§ DOCUMENT EXTRACT
== Segment start ==

Let’s Recap: What you missed at the townhall meeting


Samantha Sims

SGA President Baileigh Picou discussing matters at the town hall meeting.

Southeastern’s Student Government Association (SGA) partnered with the Multicultural and International Student Affairs (MISA) to host the second town hall meeting of the year on Nov. 7. 

According to SGA’s Chairmen of Student Life and host Bianca Domino, last night’s meeting was productive and featured different topics than those in September’s town hall.

 “We got enough people from different backgrounds that were able to identify with topics that I didn’t particularly see different perspectives from,” Domino explained.

SGA and MISA partnered together during this event to help create a politically sound and inclusive environment so that everyone can benefit from the discussions. 

SGA and MISA have historically hosted town hall meetings before, but this year marks its return after being postponed due to COVID-19.

Students and faculty came together in an informal setting to discuss issues on the Southeastern campus. Discussion topics included campus diversity, campus beautification with sports, and educational events that occur on campus. There was a set amount of time allotted for each topic, during which all attendees were encouraged to contribute their thoughts.

Campus diversity was the night’s hot topic, and students voiced their thoughts on the issue of social and ideological diversity on campus. One of the main conversations on this topic was how to have difficult conversations with people with divergent opinions.

Attendees included President of the SGA Baileigh Picou. She emphasized the importance of Southeastern students’ exposure to viewpoints from a wide range of people and backgrounds. To Picou, that’s what being in college is all about. 

“College is about learning what diversity truly means and embracing it. That way you learn more, and you grow as a person,” she stated. 

Perhaps the most discussed topic of the night was sports. Transgender people’s participation in sports was a central point of discussion within this larger topic.

== Segment end ==

§ RECORDED INFORMATION
== Segment start ==

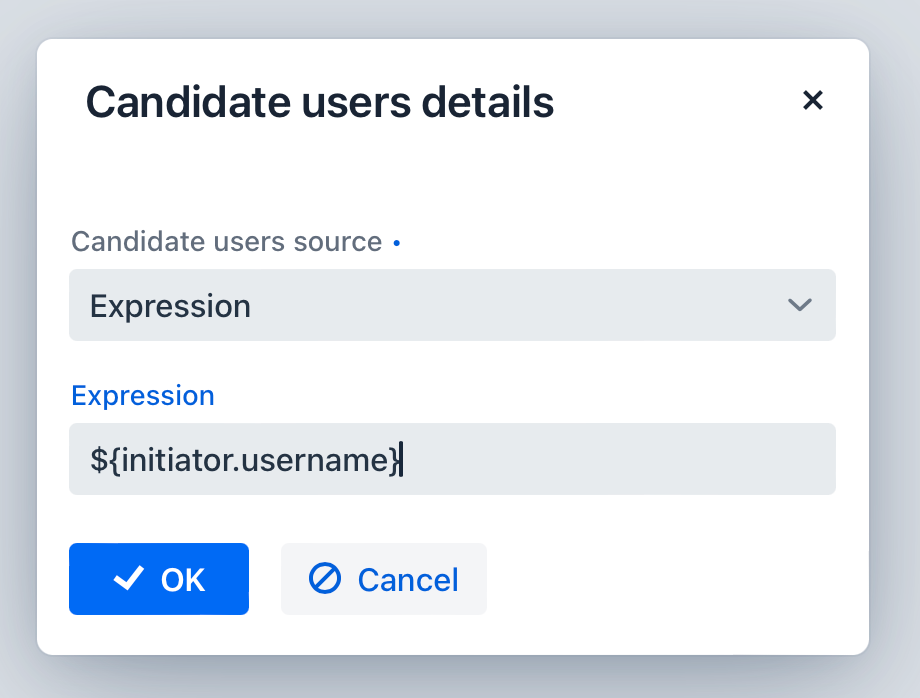Click the required indicator dot next to Candidate users source
The width and height of the screenshot is (920, 698).
pyautogui.click(x=396, y=242)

== Segment end ==

§ PROMPT 1
Write out the part of the town hall meeting article above that runs from "Southeastern’s Student Government" up to and including "due to COVID-19.".
§ PROMPT 2
Carry on the town hall meeting article from its last sentence.

§ EXERCISE RESPONSE 1
Southeastern’s Student Government Association (SGA) partnered with the Multicultural and International Student Affairs (MISA) to host the second town hall meeting of the year on Nov. 7. 

According to SGA’s Chairmen of Student Life and host Bianca Domino, last night’s meeting was productive and featured different topics than those in September’s town hall.

 “We got enough people from different backgrounds that were able to identify with topics that I didn’t particularly see different perspectives from,” Domino explained.

SGA and MISA partnered together during this event to help create a politically sound and inclusive environment so that everyone can benefit from the discussions. 

SGA and MISA have historically hosted town hall meetings before, but this year marks its return after being postponed due to COVID-19.

§ EXERCISE RESPONSE 2
 Bianca Domino said this was a topic of deep interest, including the new state law that bans trans girls and women from female school sports teams. Other students proposed alternatives, such as creating a division specifically for transgender people or basing sport participation on weight class rather than gender. 

The second topic of the night related to campus beautification, which led to different ideas, questions and solutions. Ideas ranged from creative art projects that can be student-led to help beautify buildings to the installation of different art pieces on campus to illustrate SLU’s history of Hurricane Ida and Covid-19. Solutions were discussed that could help curb the spread of trash on campus and the abundance of dead birds located around campus, specifically outside the student union.

 Lastly, students had questions about upcoming construction projects. 

Finally, the town hall focused on campus-wide educational events. Students commented on how often these events occur, where to find them and what other topics students might be interested in seeing covered.

The SGA encouraged people to come to future town hall meetings or simply reach out via email to discuss new ideas or issues they see around campus. 

“Student government is the connecting bridge between faculty and students,” Domino explained. “We have the opportunity to hear the voices on campus and we then have the responsibility to take what we’re told and make sure the student voices are heard.”